Subjects with GD were divided into four groups as described in the Methods section.

GD, Graves' disease; M/F, male/female; TSH, thyrotropin; FT3, free triiodothyronine; FT4, free thyroxine; TRAb (TBII), anti-TSH receptor antibodies (TSH binding inhibitor immunoglobulins).

The university hospital's ethics review committee approved this descriptive study, and informed written consent was obtained from each patient. No exclusion criteria other than unwillingness to participate in the study were applied in the selection of the CON group.

Routine serum chemistry was measured using a Hitachi 7600 automatic analyzer (Hitachi High Technologies, Tokyo, Japan). Serum TSH, FT3, and FT4 concentrations were examined by chemiluminescent enzyme immunoassay (Ortho-Clinical Diagnostics, Raritan, NJ). Serum anti-TSH receptor antibodies (TRAb), anti-TPO antibodies, and anti-Tg antibodies were examined by radioimmunoassay (Cosmic Corporation, Tokyo, Japan). IL-18 concentrations were examined by ELISA (Medical & Biological Laboratories Co. Ltd., Nagoya, Japan). TNFα concentrations were examined by ELISA (Immunotech SAS, Marseille, France). The concentrations of soluble forms of CD40L (sCD40L) and TNFα receptors 1 and 2 (sTNFR1 and sTNFR2) were examined by ELISA (R&D Systems, Minneapolis, MN). The interassay variations for these cytokines were <6.4%, <8.6%, <0.6%, <6.8%, and <7.4%, respectively. The intra-assay variations were <3%, <7.3%, <5.1%, <9.1%, and <2.5%, respectively.

Statistical analysis

Results are expressed as mean±standard deviation. A two-sided unpaired Student's t-test or analysis of variance for multiple comparisons was used for statistical analysis. A difference between experimental groups was considered to be significant when the P value was <5%.

Results

The serum levels of IL-18, sCD40L, and other cytokines were investigated in the GD-A, GD-IT, GD-IA, GD-R, HT, and CON groups (Table 1). The serum concentration of IL-18, which induces Th1 cytokines, such as interferon-γ (IFN-γ), was higher in the GD-A and GD-IT groups than in other groups (Fig. 1), while the serum concentration of sCD40L, which contributes to B lymphocyte activation, was higher in the GD-A and GD-IT groups than in the HT and CON groups (Fig. 2). Serum levels of both TNFR1 and TNFR2 were significantly higher in the GD-A group than in all other groups (Fig. 3A, B). The correlation between each cytokine level and various thyroid parameters in GD is shown in Table 2. The values of IL-18, sTNFR1, or sTNFR2 were correlated with FT3 or TRAb, although such correlations were not found between these cytokines and TSH, TPOAb, or TgAb (Table 2).
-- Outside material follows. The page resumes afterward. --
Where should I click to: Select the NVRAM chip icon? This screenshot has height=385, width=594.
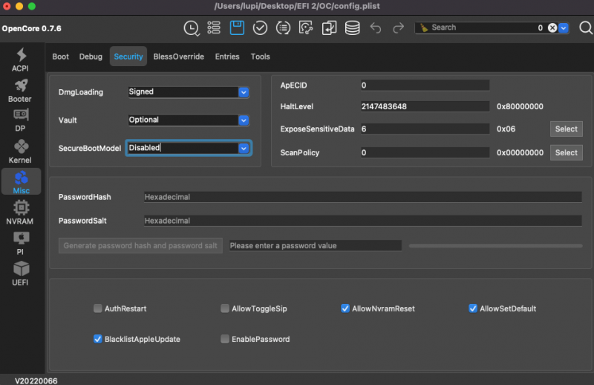[x=21, y=212]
The mean serum concentration of TNFα in the GD-R group was higher than in the GD-A and GD-IT groups, although the difference was not statistically significant (Fig. 4). On the other hand, the mean concentration of sCD40L in the GD-R group was lower than that in the GD-A and GD-IT groups. When these results were combined, the ratio of serum TNFα to sCD40L was higher in the GD-R group than in the GD-A and GD-IT groups (Fig. 5). The serial changes of the TNFα:sCD40L ratio in the GD-IT and GD-R groups were investigated in several cases as shown in Figure 6. The increase rate of the ratio in the GD-R group was 46.2%, while the decrease rate of the ratio in the GD-IT groups was 22.2%, although it was not statistically significant. Further follow-up studies are required to clarify the clinical significance of this ratio.

FIG. 1.

Concentrations of serum interleukin-18 (IL-18) among subjects with Graves' disease (GD), Hashimoto's thyroiditis (HT), and controls. Each value represents mean±standard deviation (SD); *p<0.05. Statistical analysis was done with analysis of variance (ANOVA) and Fisher's test.

FIG. 2.

Concentrations of serum CD40L (soluble forms of CD40 ligand [sCD40L]) among subjects with GD, HT, and controls. Each value represents mean±SD; *p<0.05. Statistical analysis was done with ANOVA and Fisher's test.

FIG. 3.

Concentrations of serum tumor necrosis factor-alpha (TNFα) receptors 1 (A) and 2 (B) among subjects with GD, HT, and controls. Each value represents mean±SD; *p<0.05, compared with the value of active GD. Statistical analysis was done with ANOVA and Fisher's test.

FIG. 4.

Concentrations of TNFα among subjects with GD. Each value represents mean±SD. Statistical analysis was done with ANOVA and Fisher's test.

FIG. 5.

Concentrations of TNFα:sCD40L ratio among subjects with GD, HT, and controls. Each value represents mean±SD; *p<0.05, compared with the value of active GD. Statistical analysis was done with ANOVA and Fisher's test.

FIG. 6.

The serial changes of the TNFα:sCD40L ratio in intractable GD and remissive GD.

Table 2.

Correlation Between Cytokine Levels and Various Thyroid Parameters in Graves' Disease

	IL-18	sCD40L	sTNFR1	sTNFR2	TNFα
FT3	r=0.375^a	r=0.097	r=0.254^b	r=0.325^a	r=0.009
FT4	r=0.196	r=0.171	r=0.140	r=0.281	r=0.088
TRAb (TBII)	r=0.405^a	r=0.163	r=0.320^a	r=0.373^a	r=0.061
TPOAb	r=0.038	r=0.011	r=0.187	r=0.190	r=0.049
TgAb	r=0.215	r=0.006	r=0.030	r=0.092	r=0.241

p<0.001.

p<0.01.

IL-18, interleukin-18; sCD40L, soluble form of CD40 ligand; TPO, thyroid peroxidase; TNFα, tumor necrosis factor-alpha; sTNFR1 and sTNFR2, soluble forms of TNFα receptors 1 and 2.

Discussion

It has been reported that several cytokines, such as IL-4, IL-5, IL-6, and IL-12, are increased in patients with active GD (19 –22). The serum concentration of IL-18 has also been reported to be increased (23 –25), with the exception of one report (26). The serum concentration of sCD40L has been reported to be increased (27) or decreased (28) in hypothyroid patients, while no data have been reported in patients with hyperthyroid GD. The serum concentration of TNFR1 has been reported to be increased in both hypothyroid (29) and active GD (30). Our results suggest that concentration of serum IL-18, sTNFR1, and sTNFR2 was increased in the GD-A or the GD-IT group, and moreover, it clearly showed that those concentrations were dependent on disease activity in GD.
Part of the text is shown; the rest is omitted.